Editor’s note: This Q&A was taken from the January ASHE webinar, “Active Shooter - Best Practices for the Worst Case,” with speakers Kevin M. Tuohey, executive director for research compliance at Boston University & Boston Medical Center; Constance Packard, CHPA, executive director, support services for Boston Medical Center/Boston University Medical Campus; and Thomas Smith, CHPA, CPP, owner of Healthcare Security Consultants, Inc.

Here they discuss the unique risks in healthcare facilities, emergency rooms, mental health services, and other treatment facilities, and they address preparedness through operations and design.

Q: Can you tell me how an active shooter incident at a hospital can affect the staff who work there?
Constance Packard:
A son came into an institution [Brigham and Women’s Hospital] months after his mother had died and went looking for the cardiologist. He shot that cardiologist and then shot himself. I can tell you a year and a half later that there’s people at that hospital that are still traumatized today. They still talk about it today: the safety, the security, the concerns, and were they ready? These things happen so unprovoked and are unpredictable, but they can happen.

Q: What is the best way to start planning for violent incidents such as active shooters in a hospital?
CP:
We go through assessing risk many times, and so we’re prepared for many things, although it doesn’t always go right.

If you don’t educate and train and communicate to your staff to see how prepared they are, then you could have the worst-case scenario. Doing risk assessments is time-consuming; they’re required, but they don’t have to be done annually. They could be done more often.
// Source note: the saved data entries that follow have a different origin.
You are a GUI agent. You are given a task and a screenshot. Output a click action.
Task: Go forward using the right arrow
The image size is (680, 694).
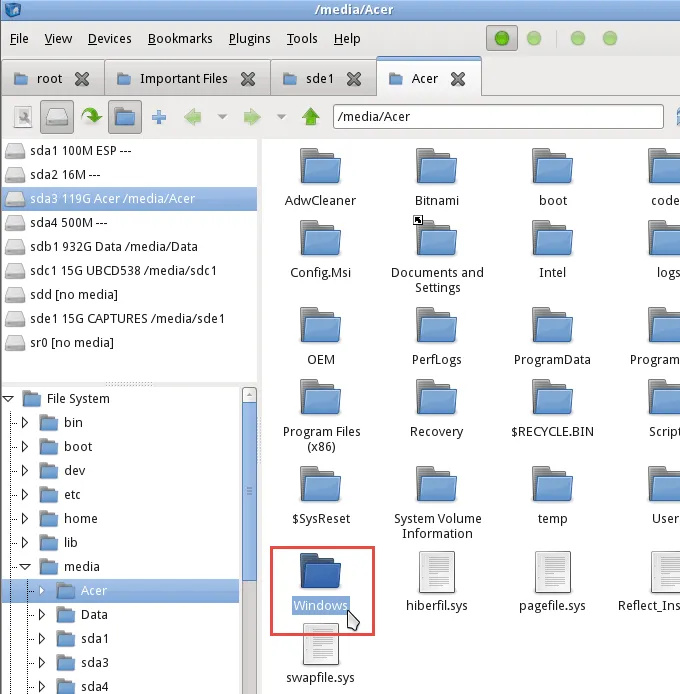252,117
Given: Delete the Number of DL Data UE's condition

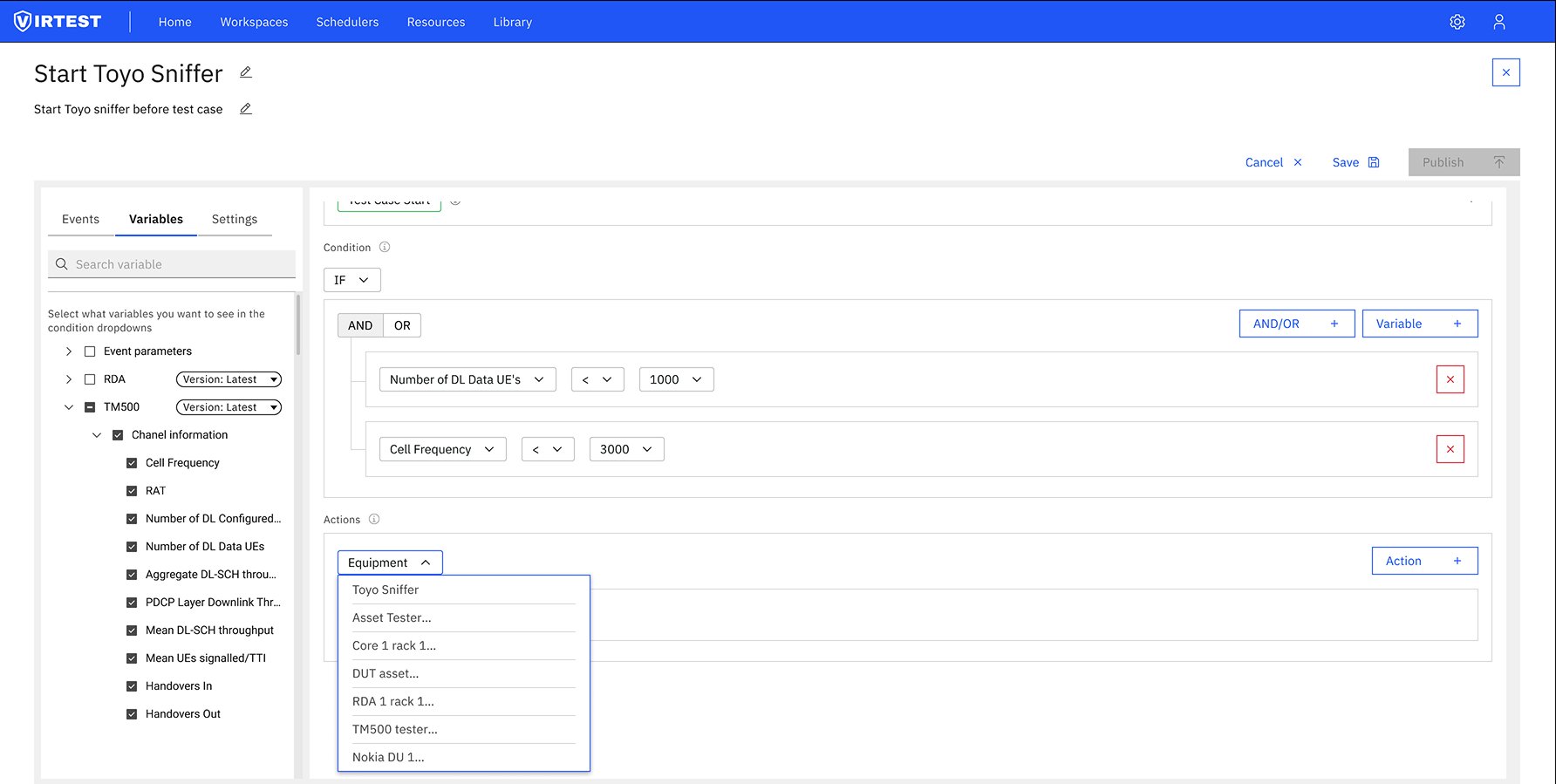Looking at the screenshot, I should [x=1450, y=379].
This past winter in Boston, where we used to take our homeless people was to a shelter over a bridge called Long Island. Well, the bridge failed, and we had nowhere to put 1,200 homeless men and women each and every day. They ended up near my neighborhood at Boston Medical Center, so going back and reviewing that risk assessment was important.

What did those risks bring to the hospital quality of life, dealing with the homeless population and making sure we could give care? We had to have another risk assessment done for that type of change in our environment.
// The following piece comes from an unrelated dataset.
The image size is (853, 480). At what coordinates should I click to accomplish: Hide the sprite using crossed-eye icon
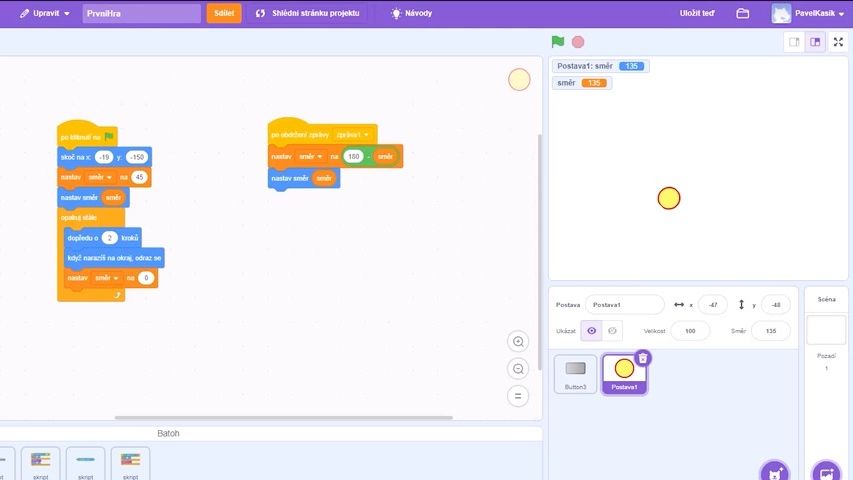[613, 331]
Q: Tell us something about the importance of getting leadership support for conducting drills.
CP:
We were doing our first tabletop exercise and then it was going to go into a live-action drill, which was the first time active shooters were being talked about in healthcare facilities. It took us 18 months to plan that drill—law enforcement, clinicians, suspects—a whole lot of work in an outpatient setting, and we were able to close a building down to do it.
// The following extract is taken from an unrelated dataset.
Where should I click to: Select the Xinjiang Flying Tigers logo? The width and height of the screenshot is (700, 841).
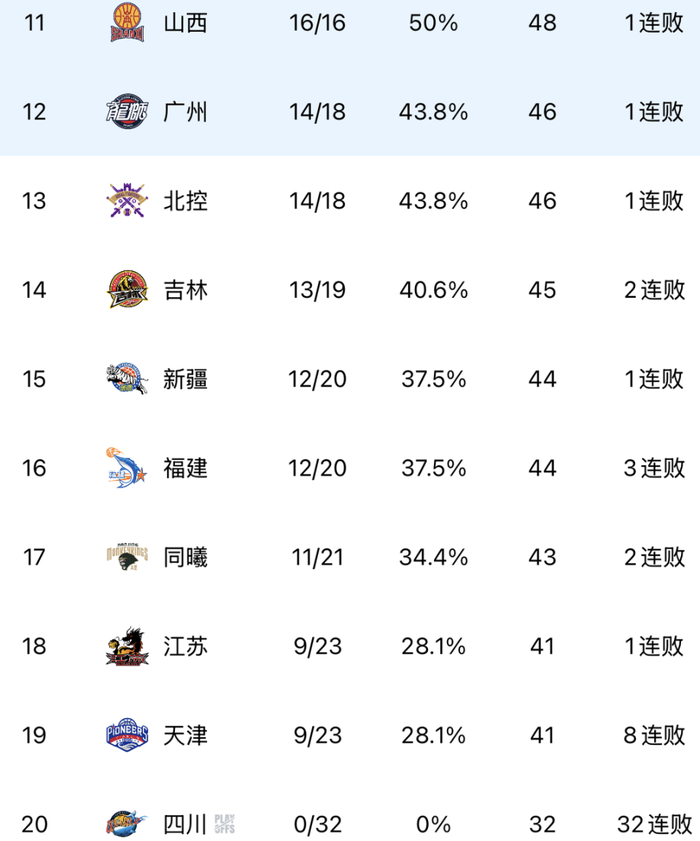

And lo and behold on that morning, somewhere around 9:30, I got a phone call from the president of the hospital that said, “There’s been a shooting at a hospital in Baltimore; we need to cancel this drill.” And with all due respect, we’re not going to cancel the drill, and I got the leadership to support us.

They were concerned that employees would [disrespect] the sympathy and empathy of our colleagues in Maryland and that we were just going to push through and not care about that. That’s not the case. What we did was go with the drill so our employees felt that we were concerned about their safety and we wanted to learn the lessons then.